Colonel Sanders gets serious, BeReal tries making a comeback & ChatGPT wants to work the checkout

Colonel Sanders sports new look as KFC scrambles for revamp.
The old, joyful, moustache-clad man we know and love is back on the storefronts. Except, he doesn’t look so happy about it at all. In fact, his accompanying copy reads “The Colonel Ain’t Smiling.” So, what’s got his metaphorical knickers in a twist?
KFC’s poor performance - that's what. The brand has faced a period of sales declines in the US, but is officially in its comeback era with "Obsession", a spot featuring Matty Matheson, a celeb chef & actor from The Bear, which the new campaign is stylistically inspired by. In the spot, we are shown the meticulous process that led the Colonel to come up with KFC’s signature 11 herbs and spices. You'll find the spot premiering in movie theatres from next week!
Speaking of comebacks, BeReal is trying to make one - but will it work?
In 2022, the app was a viral phenomenon. In 2025, it’s begging to BeRelevant. For those of y’all that don’t remember the concept, the app sends users a notification once a day, prompting them to take a simultaneous front-facing and back-facing photo and post it to feed. It hit like crack, I’m telling you. And then, it fell off, hard. Like, I mean I haven’t even heard a whisper about it in the last two years, and it certainly hasn’t been a part of the wider marketing conversation online.

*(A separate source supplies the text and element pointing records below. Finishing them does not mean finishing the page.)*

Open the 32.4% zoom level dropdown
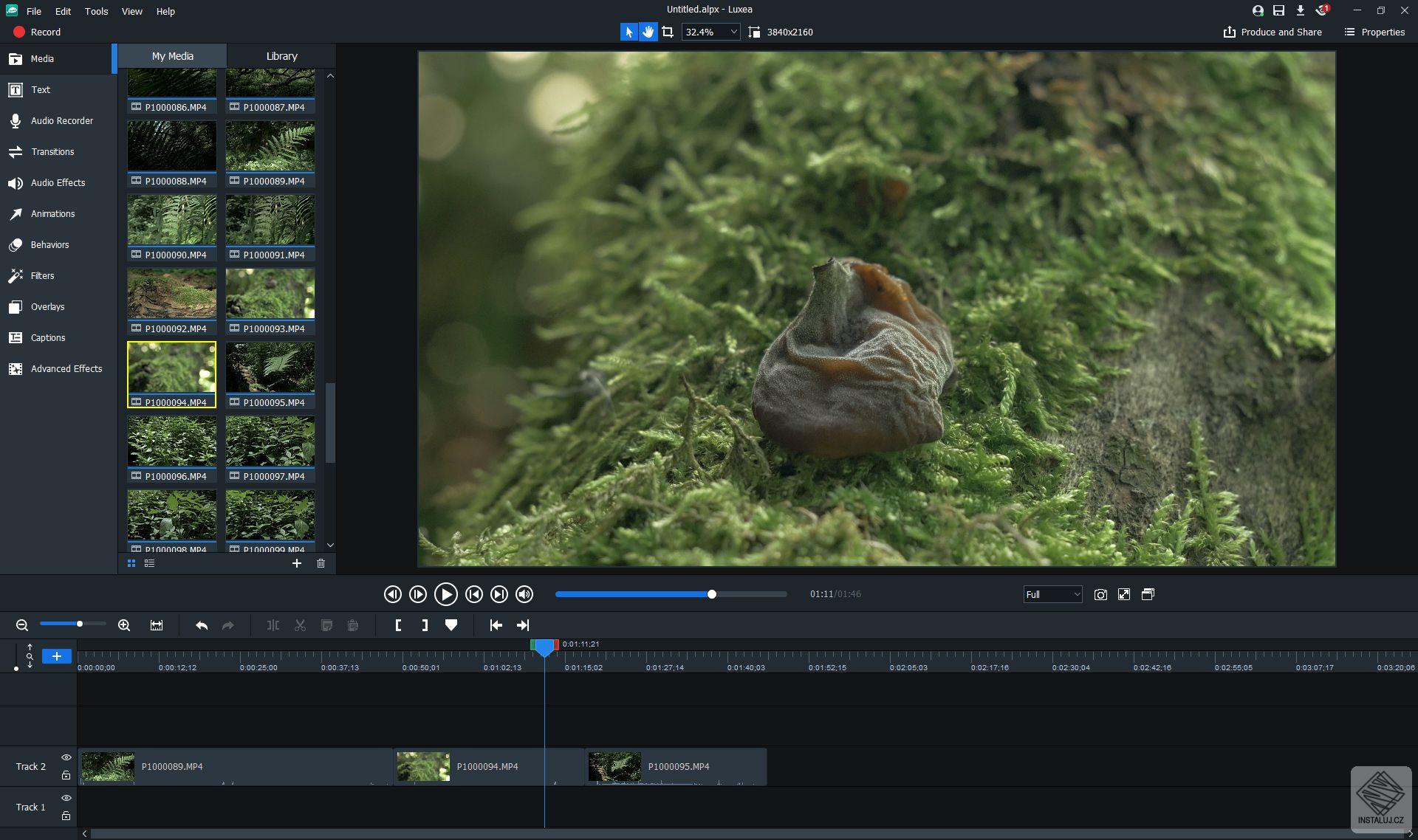click(x=710, y=32)
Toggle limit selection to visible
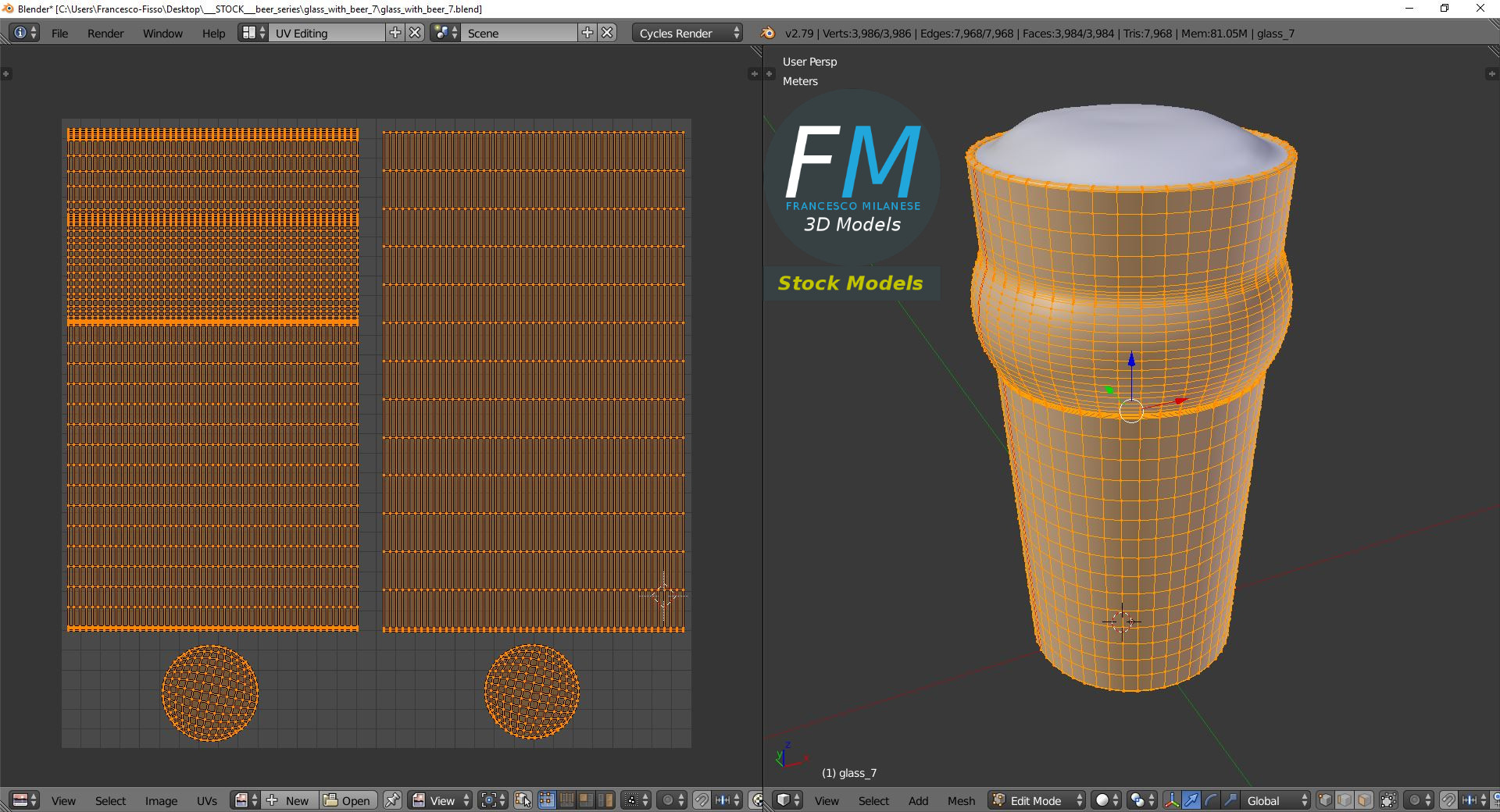The image size is (1500, 812). tap(1388, 800)
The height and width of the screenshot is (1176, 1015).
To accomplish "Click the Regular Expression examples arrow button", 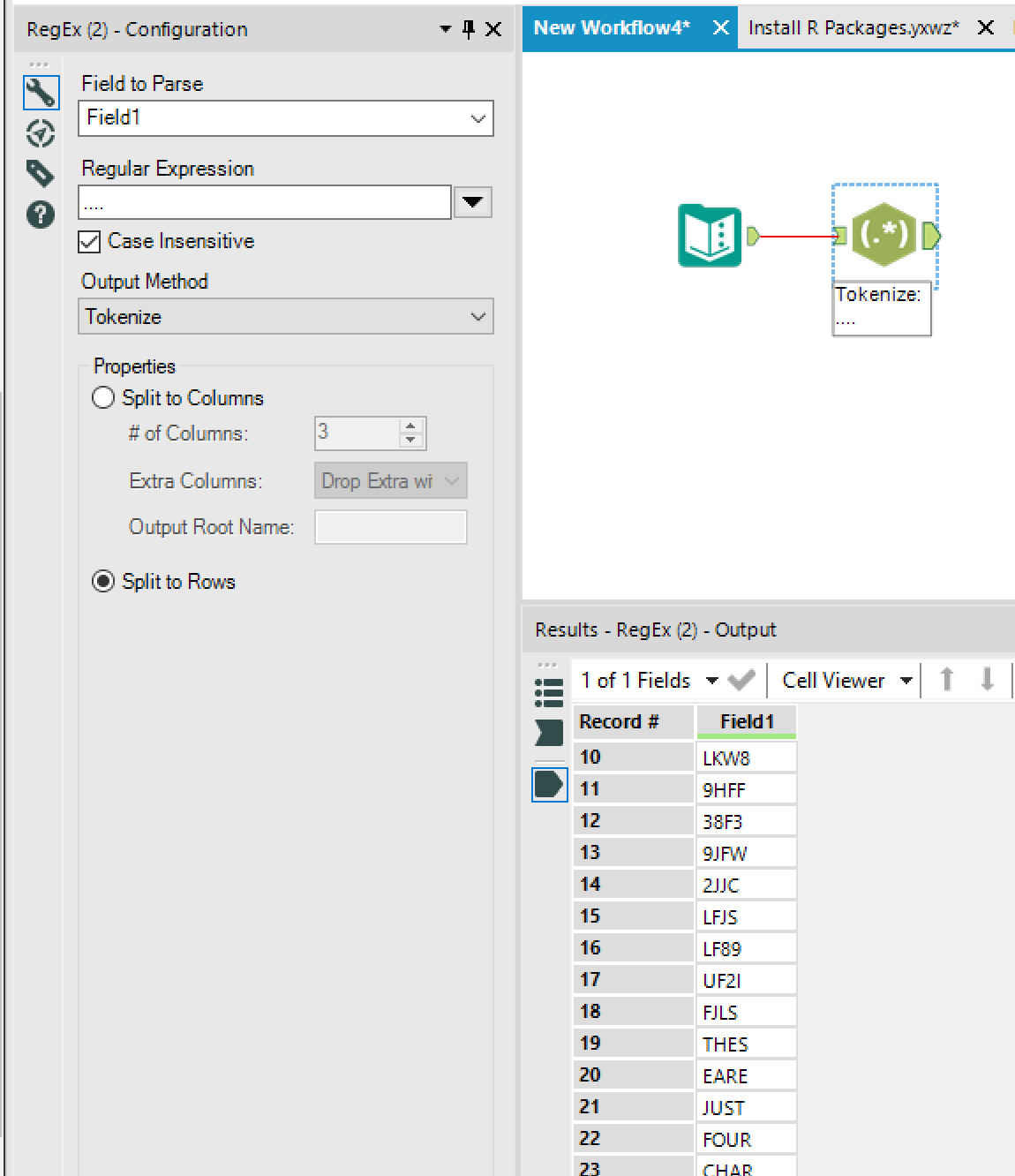I will tap(472, 202).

It has since been acquired by French mobile games publisher Voodioi, who has allegedly been working away in the background trying to rebuild what the app once was. Ben Moore, managing director of US operations, describes it as “BeReal 2.0”, fixing bugs, adding new features, preventing churn, even courting new users and advertisers. A debut Cannes appearance with over 500 attendees was also a successful part of the comeback play. But the question remains: can BeReal carve out a real, lasting space beside endless-scroll competitors? Or is it just too impermanent? We shall see.

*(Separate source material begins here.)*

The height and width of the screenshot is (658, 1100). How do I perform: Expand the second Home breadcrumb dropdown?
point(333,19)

Is OpenAI developing a checkout feature that would allow users to complete purchases directly within ChatGPT?
Word on the street is that’s the case. This feature would put OpenAI on a collision course with Amazon, Google and Walmart, eliminating the current friction of sending users off-platform to complete purchases.
There's still more info to come, but this move could absolutely fundamentally transform the ecommerce landscape, positioning GPT as a viable, commerce engine that totally undercuts its competitors.
-Sophie Randell, Writer
DEEP DIVE
The delulu economy: How feminine fantasies are shaping marketing

Let’s be real for a second here girlies: we may not have affordable housing, but we do have five types of lip liner/gloss combos and an emotional support water bottle in every pastel shade.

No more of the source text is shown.